Sunday 3:15 PM–4:15 PM in Auditorio UTN, Aula Magna UTN

Keynote: A Hitchhiker's Guide to designing a Bayesian library in Python [EN]

Junpeng Lao

Audience level:
Novice

Description

From the perspective of a PyMC and TFP developer, I will give a developer introduction of PyMC3, and talk about some of our current design pitfall and future direction(s). I hope that with these insights and consideration of how a modern (i.e., depending on some autograd system) probabilistic libraries is designed, it could help user and practitioner to write better probabilistic programs.

Abstract

With modern automatic differentiation libraries like Tensorflow, Jax, autograd, Pytorch, Theano, and more (insert your favorite autograd library here), writing a Bayesian library (or aspiringly, a Probabilistic programming language) seems could not be easier.

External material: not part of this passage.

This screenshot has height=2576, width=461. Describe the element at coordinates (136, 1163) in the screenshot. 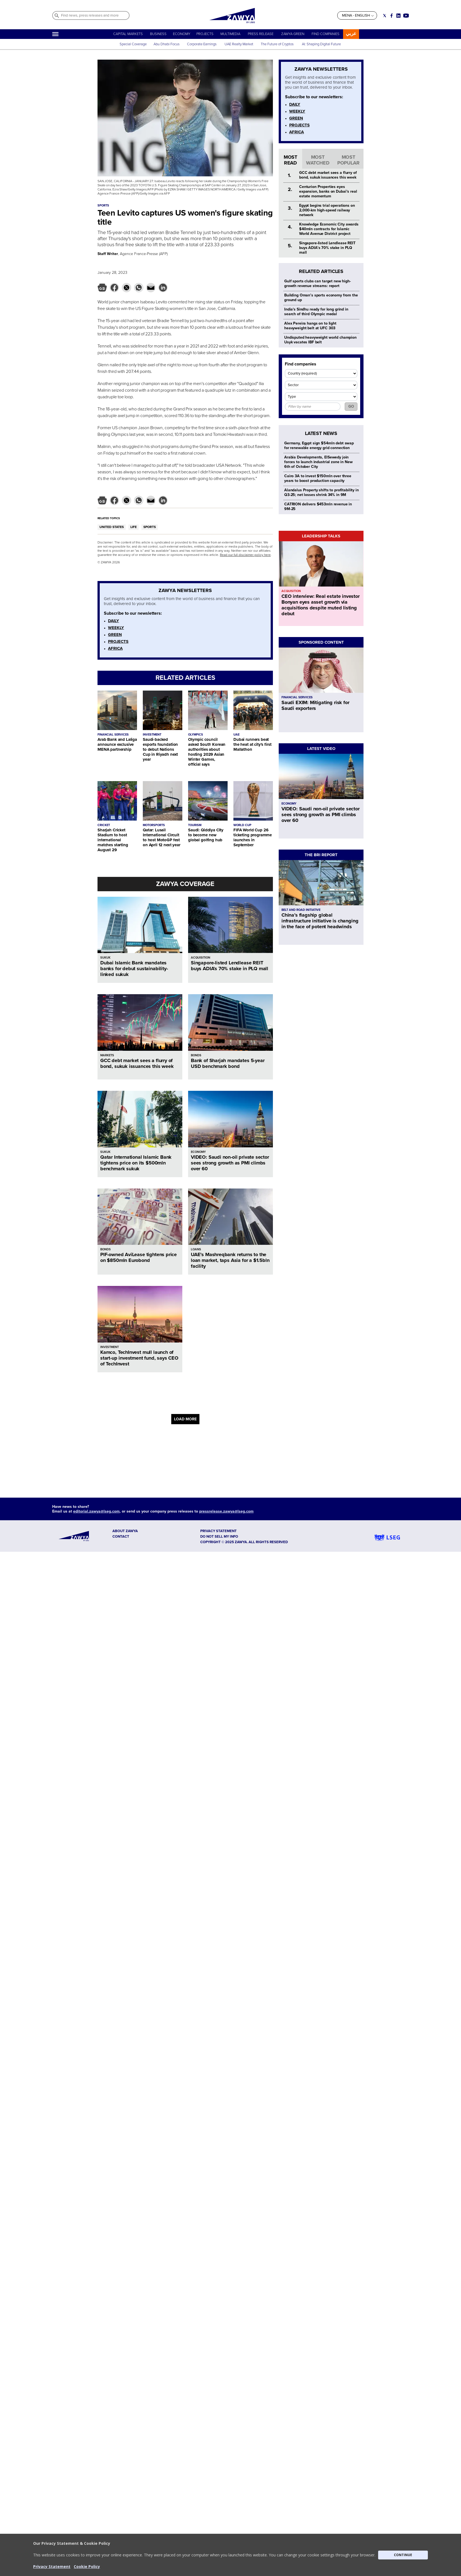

So, what are the challenges? In this talk, I will speak about designing a Bayesian computation library using PyMC3 as an example, and share some stories about our (now) two iteration of designing PyMC4, with some anecdotes on comparing different Bayesian libraries, choosing a new computational backend, TF1 to TF2 transition and graph modification. In a way, this talk is NOT a tutorial of how to design a Bayesian library, but the opposite: I will try to convince you not to write one, unless you want to deal with 3 types of shape issues, find 10 alternative ways to rewriting control flows, and learn a lot of tricks to handle edge cases that could quickly goes obscure.